Exercise data: Begin

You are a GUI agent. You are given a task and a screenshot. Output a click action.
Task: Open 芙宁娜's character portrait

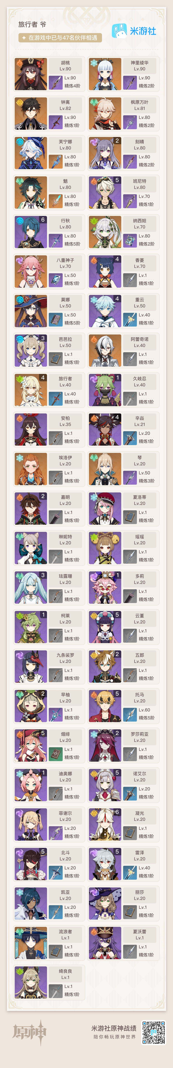[x=31, y=153]
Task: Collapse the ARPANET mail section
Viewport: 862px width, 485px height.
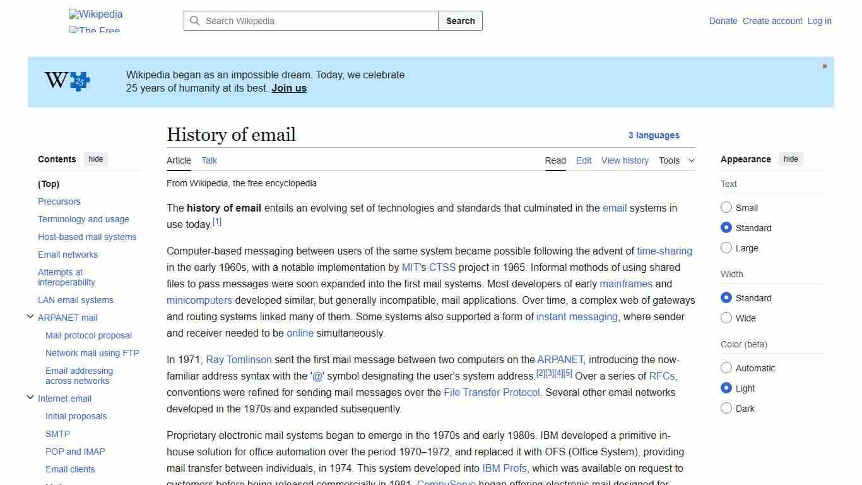Action: pos(30,316)
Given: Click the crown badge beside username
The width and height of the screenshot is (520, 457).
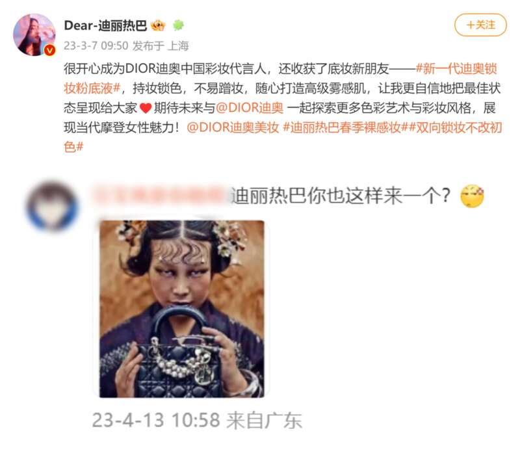Looking at the screenshot, I should (x=158, y=25).
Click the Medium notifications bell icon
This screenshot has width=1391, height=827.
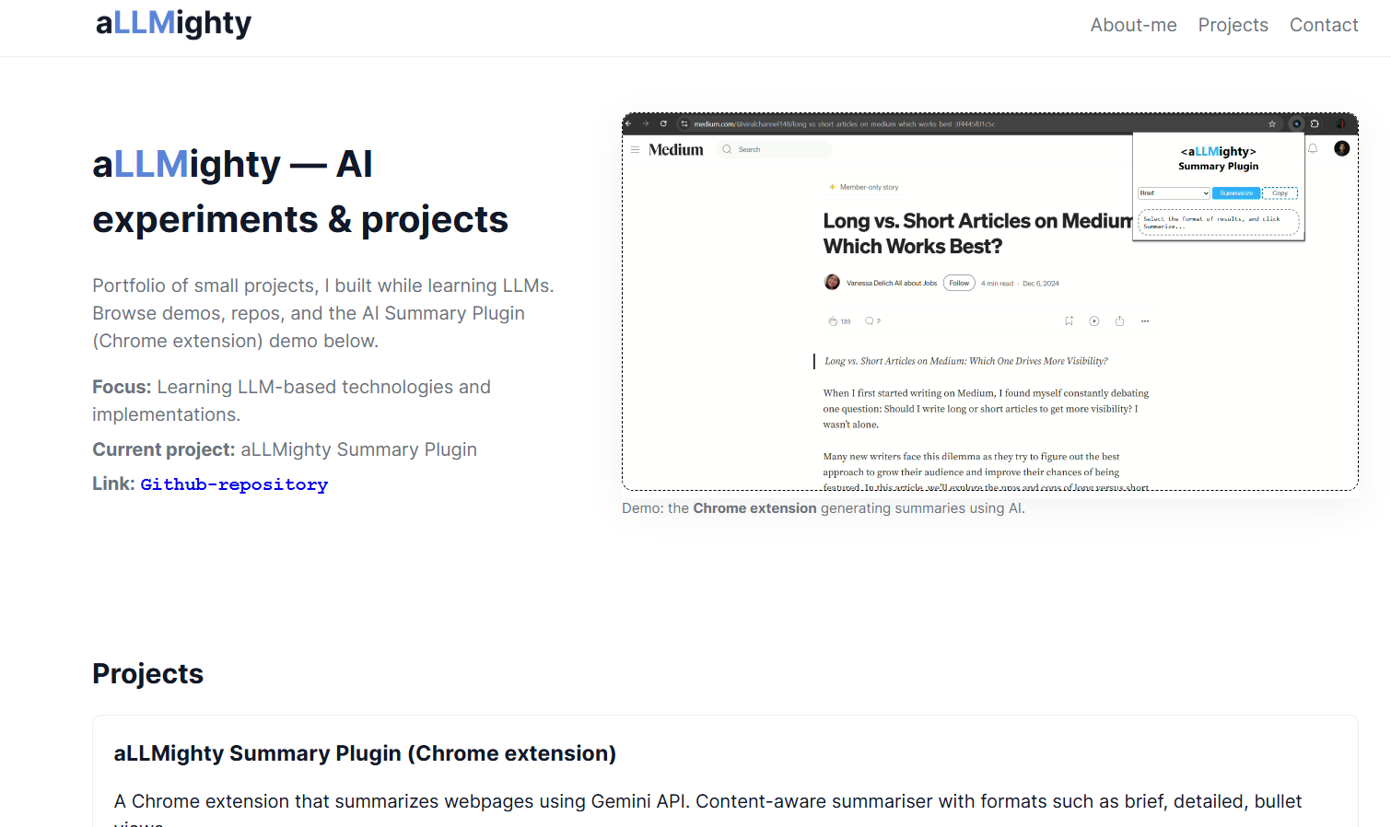(1313, 148)
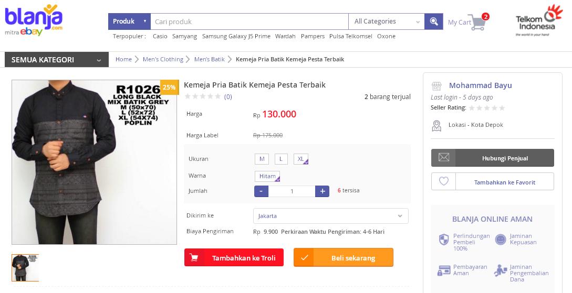Click the seller store icon

[x=436, y=86]
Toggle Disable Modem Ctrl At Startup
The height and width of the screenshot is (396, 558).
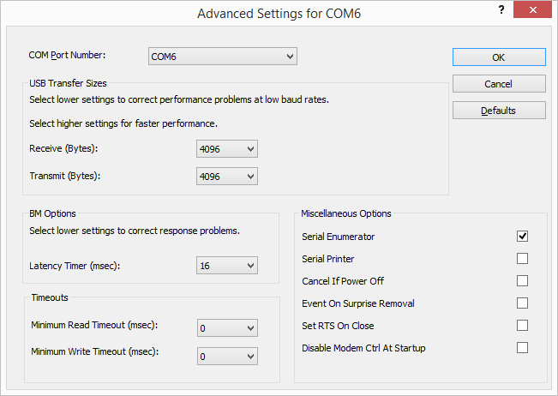[x=522, y=348]
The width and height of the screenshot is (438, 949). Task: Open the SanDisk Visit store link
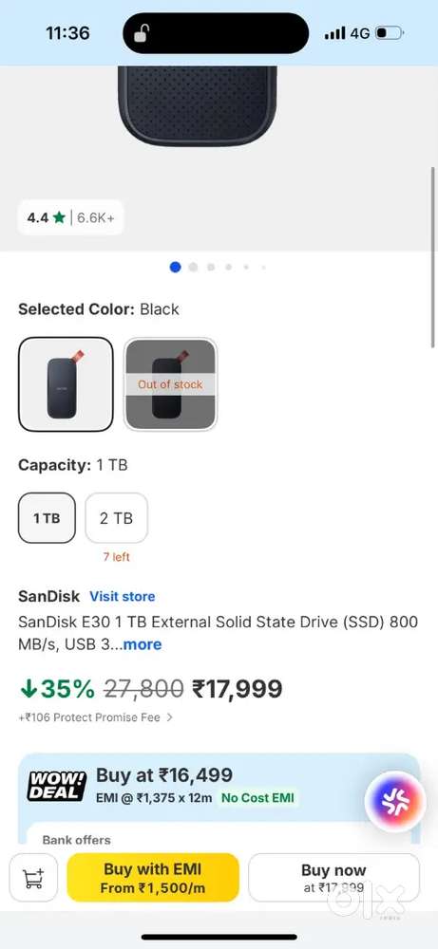coord(123,596)
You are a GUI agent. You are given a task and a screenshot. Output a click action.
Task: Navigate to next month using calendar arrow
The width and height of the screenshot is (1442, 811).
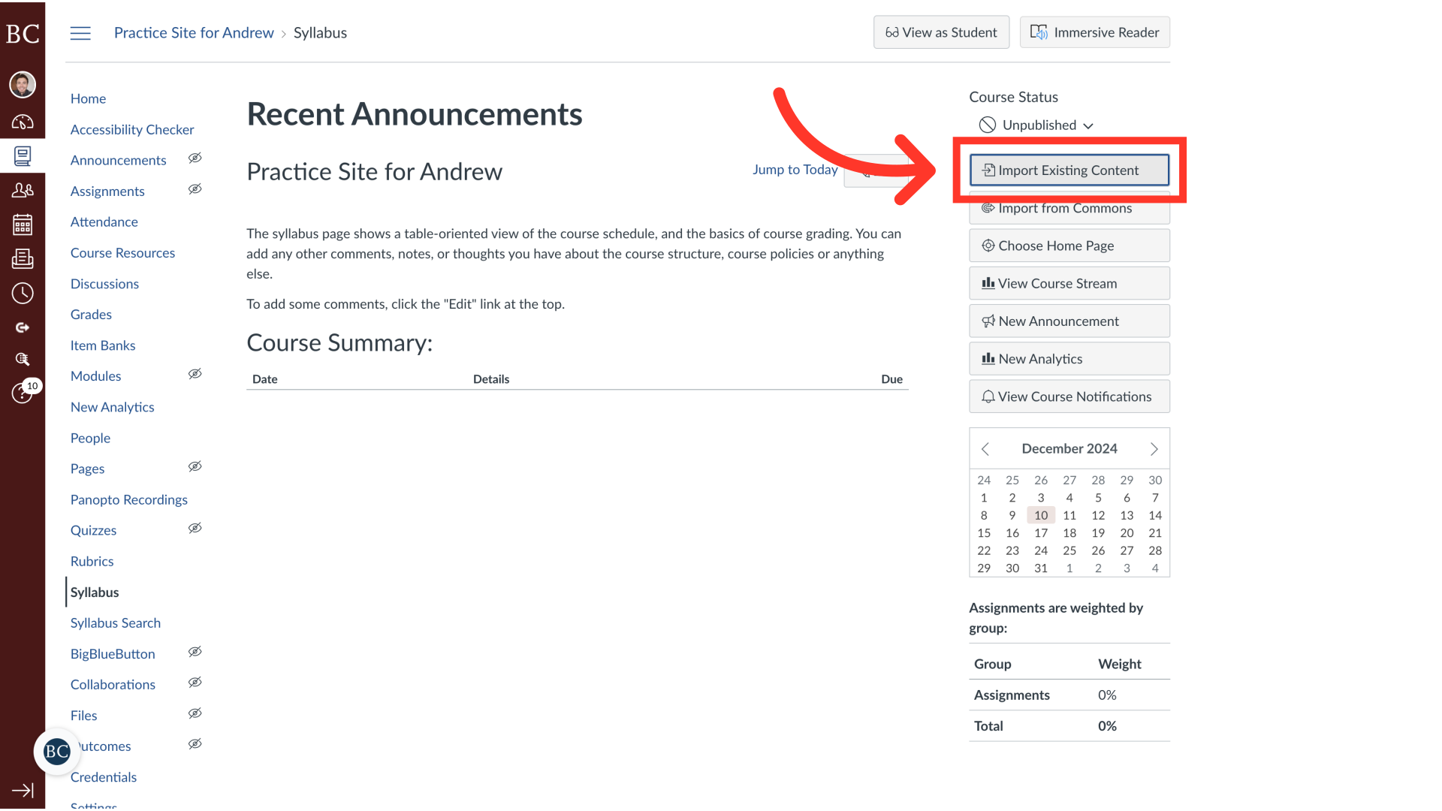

Exercise data: End

- **Assigned task**: Hand back all the entries exactly, leaving out the pictures.

- **Exercise solution**:
You are a GUI agent. You are given a task and a screenshot. Output a click action.
Task: Open 芙宁娜's character portrait

[x=31, y=153]
Task: Collapse the ARPANET mail section
Viewport: 862px width, 485px height.
Action: pos(30,316)
Given: Click the crown badge beside username
The width and height of the screenshot is (520, 457).
Looking at the screenshot, I should (x=158, y=25).
Click the Medium notifications bell icon
This screenshot has width=1391, height=827.
(1313, 148)
Click the seller store icon

[x=436, y=86]
Toggle Disable Modem Ctrl At Startup
The height and width of the screenshot is (396, 558).
[x=522, y=348]
The width and height of the screenshot is (438, 949). Task: Open the SanDisk Visit store link
coord(123,596)
You are a GUI agent. You are given a task and a screenshot. Output a click action.
Task: Navigate to next month using calendar arrow
The width and height of the screenshot is (1442, 811).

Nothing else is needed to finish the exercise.